Or any other way of copying myself into a digital version in order to live on. Something I am sure most of my fellow duders have been wanting, or at least thinking sounds cool. I mean, of course it sounds cool! Not having to be limited by our biological needs and wants, having the ability to experience the far-flung future of humanity. When (or if) this becomes reality, there really are no limits. But the past couple of years has presented several pieces of entertainment that has revealed the one flaw in all of this. None of us will actually experience it.

Beware, there are potential spoilers regarding Soma, Black Mirror and the Bobiverse ahead.

I don't remember which piece of media I consumed first, the game Soma or the TV-series Black Mirror. But both in the game and several episodes of the show they explore what our consciousness is. And while all of this is theoretical, I cannot see it working any other way. A copy of my mind will be "just" that. A copy. I placed the word "just" in quotation marks, because the copy will be me in every way. But it will be a version of me that I will not experience myself. Just as they illustrated in Soma when you switch suits.

Instead of taking the actual consciousness of Simon out of the old suit and putting it in the new one, it is far easier to just make a copy. We are after all electrical signals, which in theory can be converted into code or something. In the game they present it as if you just suddenly appeared in the new suit. Like being sedated for surgery, then waking up again in some other place. But then your old suit "wakes up". You are still in there. We as players understood what was happening, Simon was more in denial about it. When the end of the game comes around, and you are stuck on the bottom of the ocean instead of arriving in the digital heaven you were striving for... we get it. A version of Simon does have the sensation of suddenly being in that digital heaven, but that is the third copy of him. The original Simon is long dead. The first copy of him are either dead or stuck in the first suit, depending on what you did. And the second copy of Simon is stuck on the bottom of the ocean, cursing Catherine.

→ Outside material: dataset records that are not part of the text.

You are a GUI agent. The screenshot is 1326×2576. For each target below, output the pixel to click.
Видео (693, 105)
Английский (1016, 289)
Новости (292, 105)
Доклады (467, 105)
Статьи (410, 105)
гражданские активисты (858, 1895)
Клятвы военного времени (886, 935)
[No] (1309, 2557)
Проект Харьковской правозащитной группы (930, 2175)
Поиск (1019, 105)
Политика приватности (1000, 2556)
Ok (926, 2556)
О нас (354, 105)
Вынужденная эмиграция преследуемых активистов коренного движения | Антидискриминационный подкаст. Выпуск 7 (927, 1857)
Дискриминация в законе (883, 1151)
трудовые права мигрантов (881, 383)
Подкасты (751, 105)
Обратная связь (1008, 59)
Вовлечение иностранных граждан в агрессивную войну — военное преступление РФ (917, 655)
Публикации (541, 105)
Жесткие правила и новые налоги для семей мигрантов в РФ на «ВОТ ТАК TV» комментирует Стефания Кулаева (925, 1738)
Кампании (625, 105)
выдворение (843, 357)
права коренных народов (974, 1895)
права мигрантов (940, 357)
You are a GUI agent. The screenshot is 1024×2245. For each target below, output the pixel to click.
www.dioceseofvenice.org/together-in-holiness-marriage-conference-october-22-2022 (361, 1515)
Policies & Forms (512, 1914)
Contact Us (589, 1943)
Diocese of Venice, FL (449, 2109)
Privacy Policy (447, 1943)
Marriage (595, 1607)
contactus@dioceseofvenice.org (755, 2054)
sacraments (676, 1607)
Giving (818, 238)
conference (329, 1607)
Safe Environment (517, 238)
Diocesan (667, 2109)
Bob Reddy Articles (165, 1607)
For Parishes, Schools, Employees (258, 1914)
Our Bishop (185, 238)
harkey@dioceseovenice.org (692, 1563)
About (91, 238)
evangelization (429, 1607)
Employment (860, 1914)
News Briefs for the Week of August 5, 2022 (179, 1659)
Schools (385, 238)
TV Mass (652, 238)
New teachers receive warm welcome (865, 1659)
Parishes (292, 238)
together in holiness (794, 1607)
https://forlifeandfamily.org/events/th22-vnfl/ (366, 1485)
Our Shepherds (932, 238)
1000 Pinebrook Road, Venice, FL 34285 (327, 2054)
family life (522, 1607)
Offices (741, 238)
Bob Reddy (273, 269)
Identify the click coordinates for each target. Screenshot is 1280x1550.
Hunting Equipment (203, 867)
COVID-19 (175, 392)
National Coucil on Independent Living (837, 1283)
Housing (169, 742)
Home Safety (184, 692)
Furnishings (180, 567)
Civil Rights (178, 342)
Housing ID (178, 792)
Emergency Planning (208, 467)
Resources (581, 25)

It took the excellent book series The Bobiverse (which I listened to on audiobook after seeing Vinny tweeting about it) to let this really sink in. In the series Bob sets it up so that when he dies his body will be frozen, ready to be woken up in the future when things have progressed far enough for him to be saved. Instead he wakes up in the future inside a computer, his mind has been scanned and digitized. And now he will be used more or less as a very advanced AI program. I don't want to spoil more, but let's just say it ends up being a lot of copies of Bob. But already by the point of Bob 1.0 being awake, the original Bob from the intro to the book is dead. He actually never got to experience the future. It seems he did from any outsiders perspective, as his copy is him. But from his perspective, it all cut to black the instant he died.

So that's the problem, and that's why I am personally no longer caring about a potential Singularity. I am never going to experience it. My entire brain would have to be scooped out and hooked up to something for that to happen. From an outside view any of us could live forever as a digital copy, but from my perspective I will just die. I have never been afraid of death, I think, because I am 100% certain there is nothing after. But I have also had a small hope I might be able to live long enough to be crammed into the virtual space, experience eons of human progress, travel out to the stars. I now, finally, understand while there is a slim chance that might happen it still won't be me who experience it. And I must admit, it kinda bums me out. Enough for me feeling I had to write this down somewhere. To bum more people out.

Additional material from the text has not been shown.